Tentu saja sangat menyedihkan melihat OAP yang lahir besar di hutan adatnya namun terpaksa terusir secara paksa dari tanah adatnya akibat dari persekongkolan licik antara birokrasi dan korporasi guna merebut tanah adat demi kepentingan investasi. Walaupun OAP tersebut bakal dipekerjakan di perusahaan tersebut tetap tidak menghadirkan rasa keadilan dan justru makin melanggengkan kesemena-menaan. Pemerintah seharusnya harus berhenti melihat Papua sebagai tanah kosong tanpa penghuni, sebab di tengah lebatnya hutan Papua tersebut hidup masyarakat-masyarakat adat yang sudah beribu-ribu tahun menjaga hutan Papua bahkan eksistensi mereka sudah ada sangat jauh sebelum negara ini hadir.
Nasib masyarakat ada di Indonesia khususnya yang berada di Papua ini sungguh menyedihkan di tengah keran investasi yang dibuka lebar-lebar dengan membuat perizinan dibuat semudah-mudahnya. Nasib para masyarakat adat kedepannya juga makin suram sebab bisa setiap saat tanah mereka terenggut, hal itu juga merupakan tempat pencaharian, rumah, bahkan tempat mereka mendapatkan kebahagiaan. Masyarakat adat tentu saja tidak hidup berkekurangan dan mereka bukan pengangguran justru mereka bekerja dan hidup berkecukupan, justru dengan merebut hutan adat dari masyarakat adat bakal mematikan masyarakat adat secara tidak langsung. Masyarakat adat harus terusir merantau ke kota mulai dari nol kehidupan mereka harus mencari kerja lagi, mencari rumah lagi, bahkan mencari makan lagi yang bisa jadi itu semua tidak bisa mereka dapatkan setelah terusir dari tanah mereka sendiri. Pemerintah harus lebih bijak dalam melihat permasalahan masyarakat adat khususnya yang terkait dengan hutan adat mereka.

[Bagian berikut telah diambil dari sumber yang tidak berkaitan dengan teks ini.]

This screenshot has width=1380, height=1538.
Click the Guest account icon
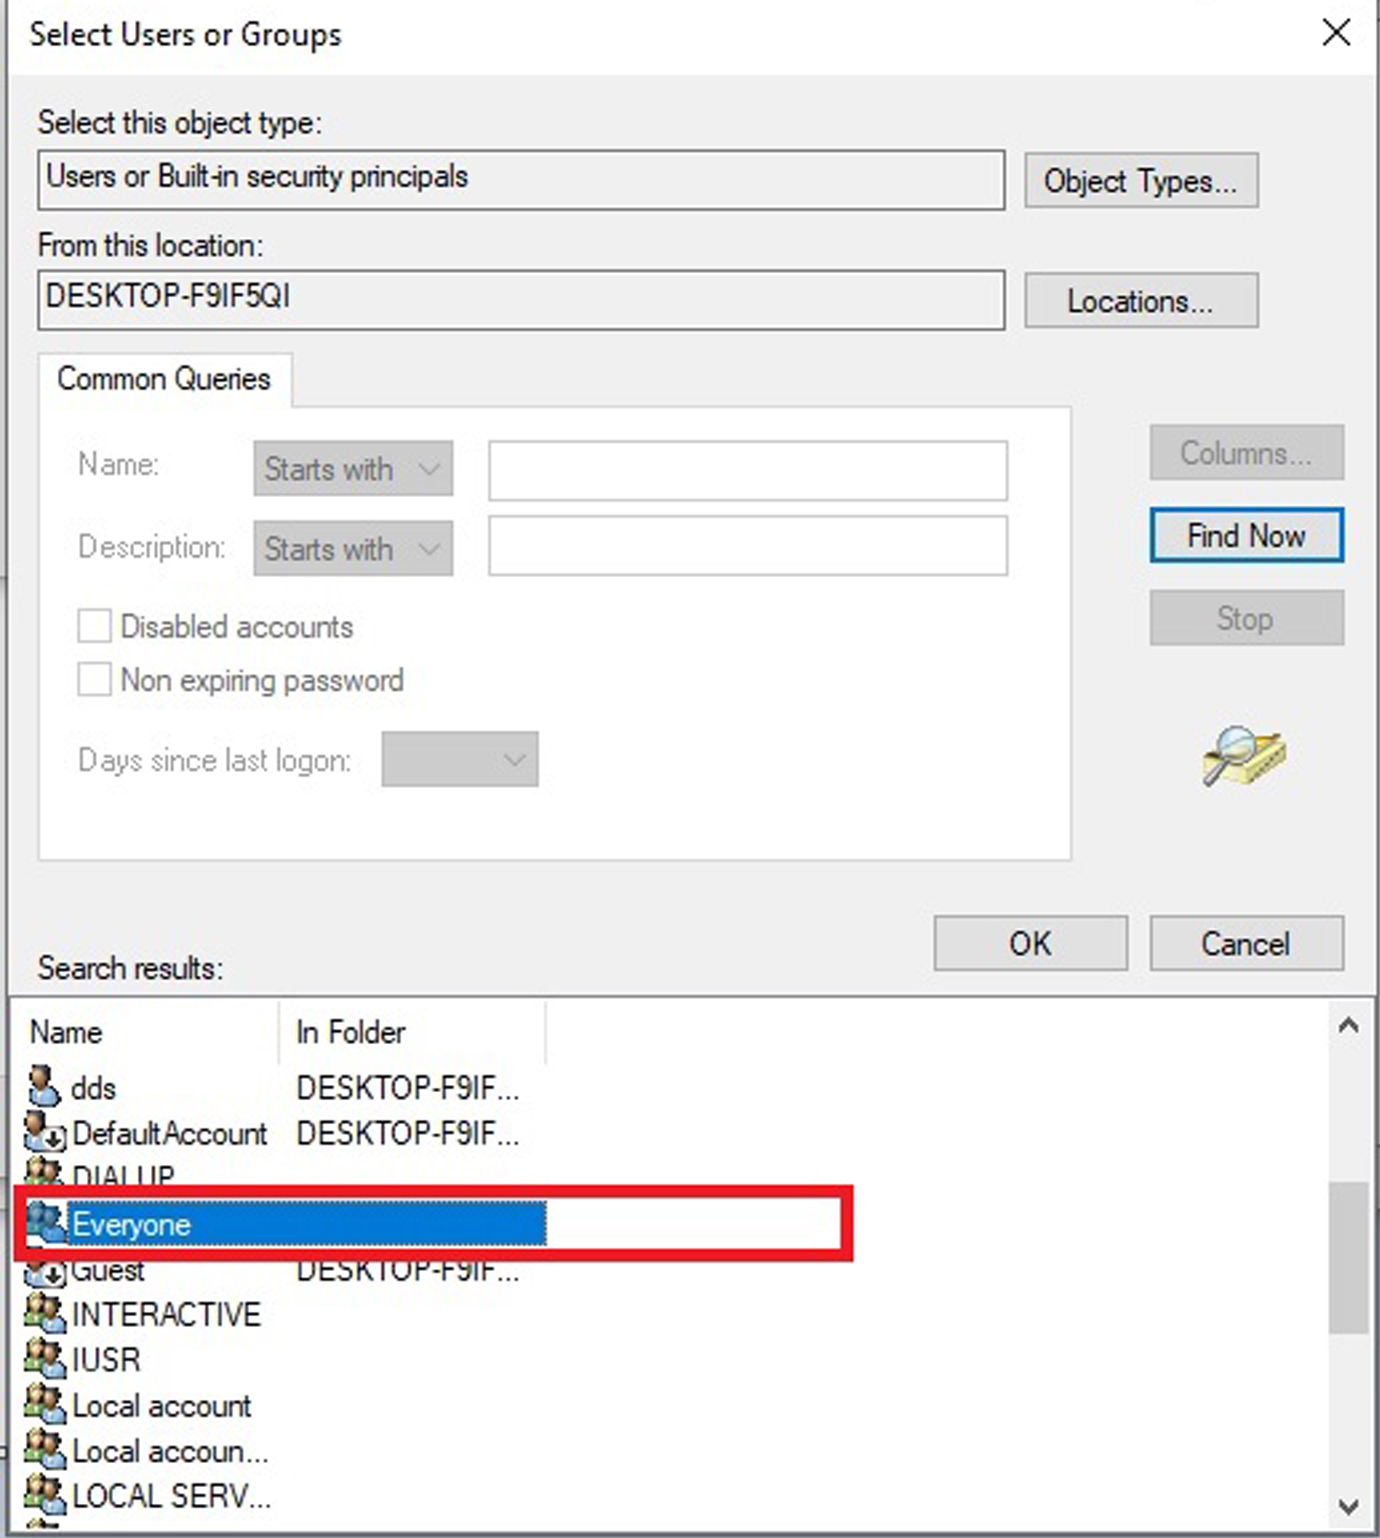[x=45, y=1272]
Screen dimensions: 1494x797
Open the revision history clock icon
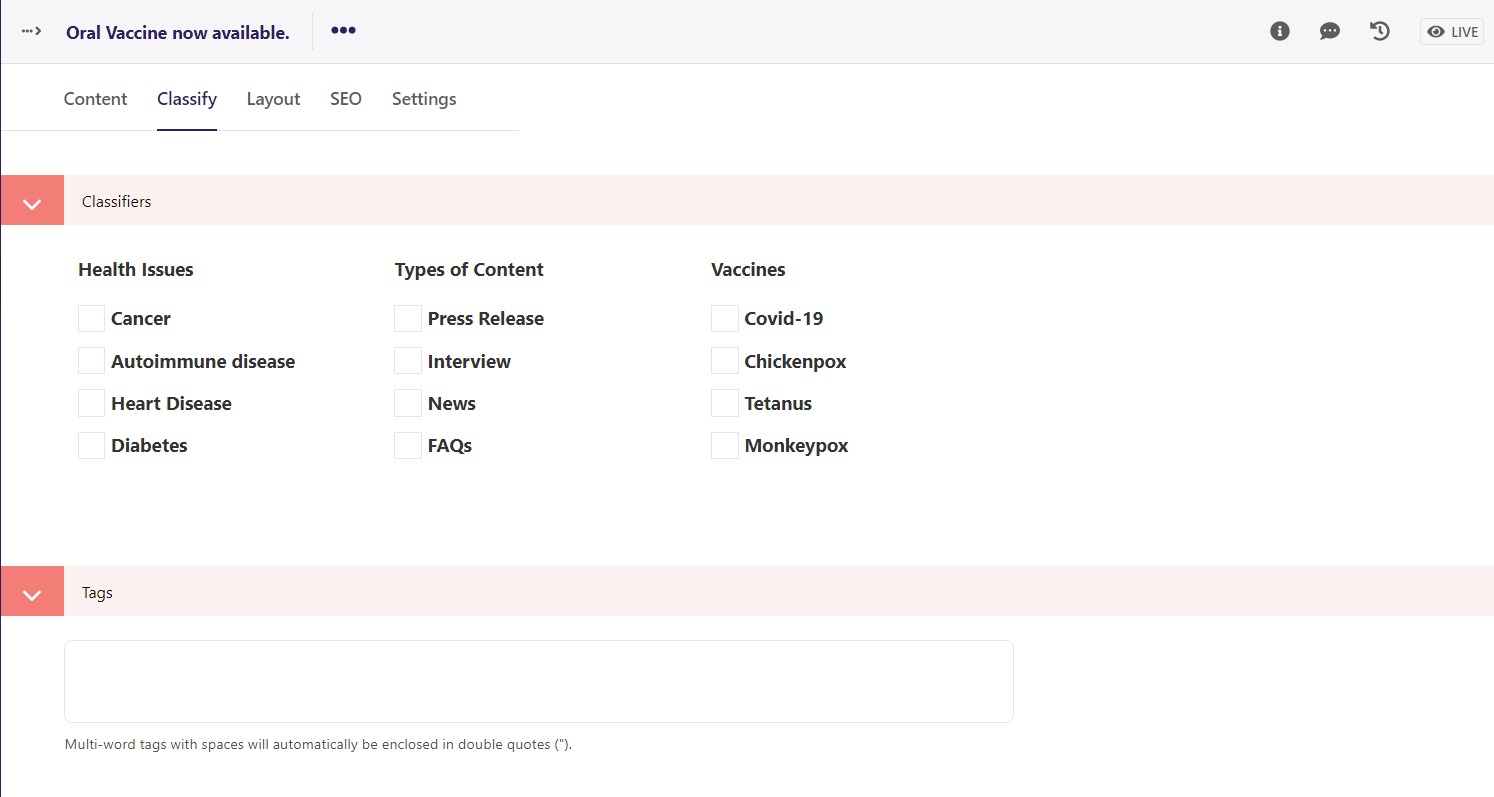(x=1380, y=31)
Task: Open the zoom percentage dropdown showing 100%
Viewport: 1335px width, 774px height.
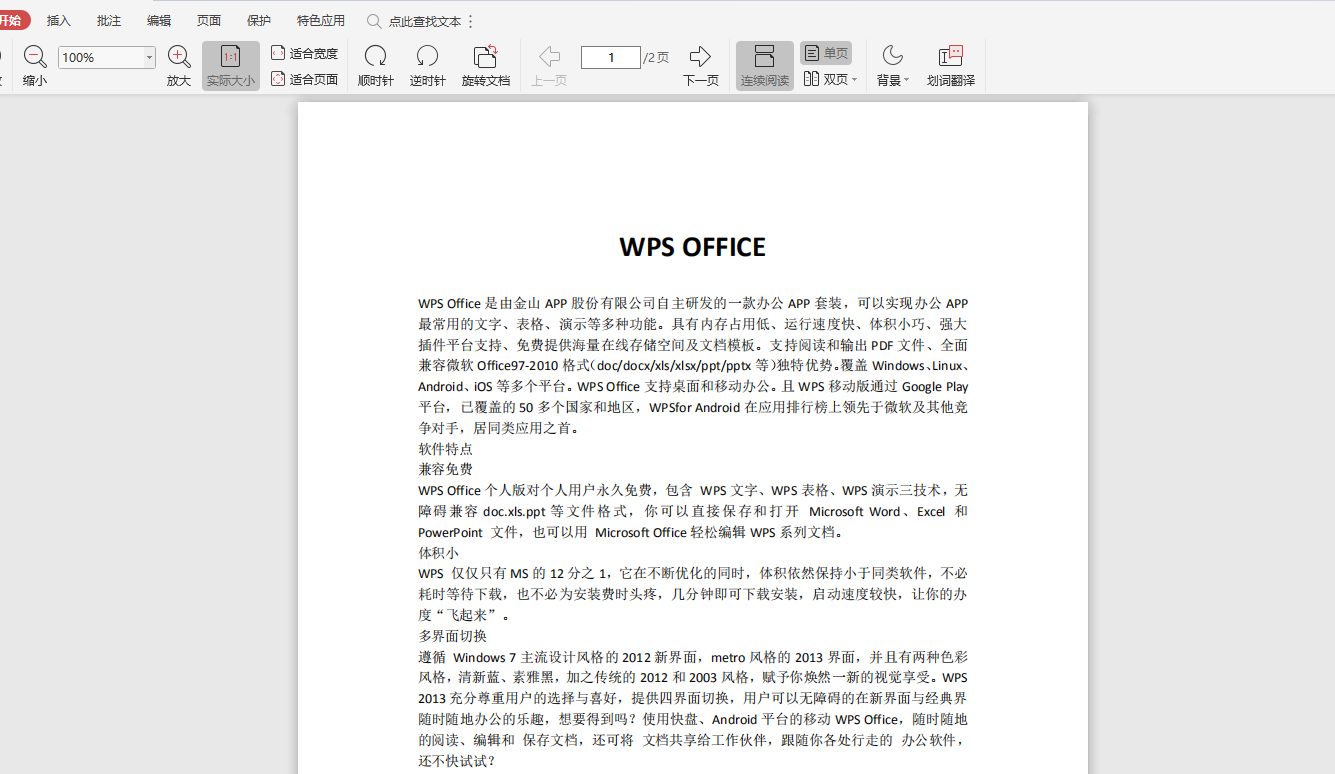Action: point(106,57)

Para pejabat sering menggunakan baju adat tetapi tidak memperjuangan nasib masyarakat-masyarakat adat. Para pejabat kerap kali menjual simbol-simbol atau mengenakan pakaian adat sebagai simbol 'orang Papua' membuat kebijakan yang mendukung masyarakat adat hal ini juga bahkan kita belum melihat dari aturan budaya bahwa pakaian/simbol adat hanya dikenakan pada momen dan orang tertentu namun bagi para pejabat hal itu tidak diacuhkan dan justru dipakai dengan sewenang-wenang dengan mereka. Rupanya selain merusak hutan adat dari para masyarakat adat rupanya para pejabat juga mulai merusak budaya masyarakat adat dengan menggunakan atribut dan simbol masyarakat adat sesuka mereka.